Task directions — Down to the last line, output the records below exactly.

Dataset excerpts —
+ + + +

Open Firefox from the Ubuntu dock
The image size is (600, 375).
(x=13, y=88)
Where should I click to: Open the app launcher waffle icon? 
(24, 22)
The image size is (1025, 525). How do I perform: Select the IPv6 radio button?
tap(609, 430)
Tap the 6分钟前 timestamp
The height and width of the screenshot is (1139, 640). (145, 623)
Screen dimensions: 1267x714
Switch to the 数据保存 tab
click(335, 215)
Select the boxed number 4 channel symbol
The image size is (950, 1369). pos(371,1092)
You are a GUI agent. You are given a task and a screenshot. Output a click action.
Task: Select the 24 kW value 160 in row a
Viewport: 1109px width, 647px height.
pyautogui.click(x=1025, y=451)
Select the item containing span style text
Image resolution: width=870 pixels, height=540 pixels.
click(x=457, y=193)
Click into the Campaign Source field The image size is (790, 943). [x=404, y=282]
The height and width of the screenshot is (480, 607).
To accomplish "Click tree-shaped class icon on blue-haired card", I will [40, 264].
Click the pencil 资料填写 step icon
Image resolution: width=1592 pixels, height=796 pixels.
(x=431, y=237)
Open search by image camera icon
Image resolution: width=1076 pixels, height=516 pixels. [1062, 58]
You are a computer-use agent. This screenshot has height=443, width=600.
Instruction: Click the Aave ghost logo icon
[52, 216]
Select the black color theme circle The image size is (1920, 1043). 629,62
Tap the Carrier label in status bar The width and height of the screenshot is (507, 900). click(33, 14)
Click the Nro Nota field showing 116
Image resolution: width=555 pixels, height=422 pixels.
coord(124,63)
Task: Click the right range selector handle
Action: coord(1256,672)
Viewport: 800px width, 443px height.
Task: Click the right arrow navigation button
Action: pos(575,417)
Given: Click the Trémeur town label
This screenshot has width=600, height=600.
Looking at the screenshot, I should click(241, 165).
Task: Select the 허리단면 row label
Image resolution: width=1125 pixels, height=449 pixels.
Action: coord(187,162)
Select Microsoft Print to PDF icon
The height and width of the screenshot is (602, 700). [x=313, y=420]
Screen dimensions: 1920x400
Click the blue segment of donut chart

+ + + +

Completed task —
Open Firefox from the Ubuntu dock
The image size is (600, 375).
(x=13, y=88)
Where should I click to: Open the app launcher waffle icon? 
(24, 22)
The image size is (1025, 525). How do I perform: Select the IPv6 radio button?
tap(609, 430)
Tap the 6分钟前 timestamp
The height and width of the screenshot is (1139, 640). (145, 623)
Screen dimensions: 1267x714
Switch to the 数据保存 tab
click(335, 215)
Select the boxed number 4 channel symbol
The image size is (950, 1369). pos(371,1092)
You are a GUI agent. You are given a task and a screenshot. Output a click action.
Task: Select the 24 kW value 160 in row a
Viewport: 1109px width, 647px height.
pyautogui.click(x=1025, y=451)
Select the item containing span style text
Image resolution: width=870 pixels, height=540 pixels.
click(x=457, y=193)
Click into the Campaign Source field The image size is (790, 943). [x=404, y=282]
The height and width of the screenshot is (480, 607).
To accomplish "Click tree-shaped class icon on blue-haired card", I will [40, 264].
Click the pencil 资料填写 step icon
Image resolution: width=1592 pixels, height=796 pixels.
(x=431, y=237)
Open search by image camera icon
Image resolution: width=1076 pixels, height=516 pixels. [1062, 58]
You are a computer-use agent. This screenshot has height=443, width=600.
Instruction: Click the Aave ghost logo icon
[52, 216]
Select the black color theme circle The image size is (1920, 1043). 629,62
Tap the Carrier label in status bar The width and height of the screenshot is (507, 900). click(33, 14)
Click the Nro Nota field showing 116
Image resolution: width=555 pixels, height=422 pixels.
coord(124,63)
Task: Click the right range selector handle
Action: coord(1256,672)
Viewport: 800px width, 443px height.
Task: Click the right arrow navigation button
Action: pos(575,417)
Given: Click the Trémeur town label
This screenshot has width=600, height=600.
Looking at the screenshot, I should click(241, 165).
Task: Select the 허리단면 row label
Image resolution: width=1125 pixels, height=449 pixels.
Action: coord(187,162)
Select Microsoft Print to PDF icon
The height and width of the screenshot is (602, 700). [x=313, y=420]
Screen dimensions: 1920x400
Click the blue segment of donut chart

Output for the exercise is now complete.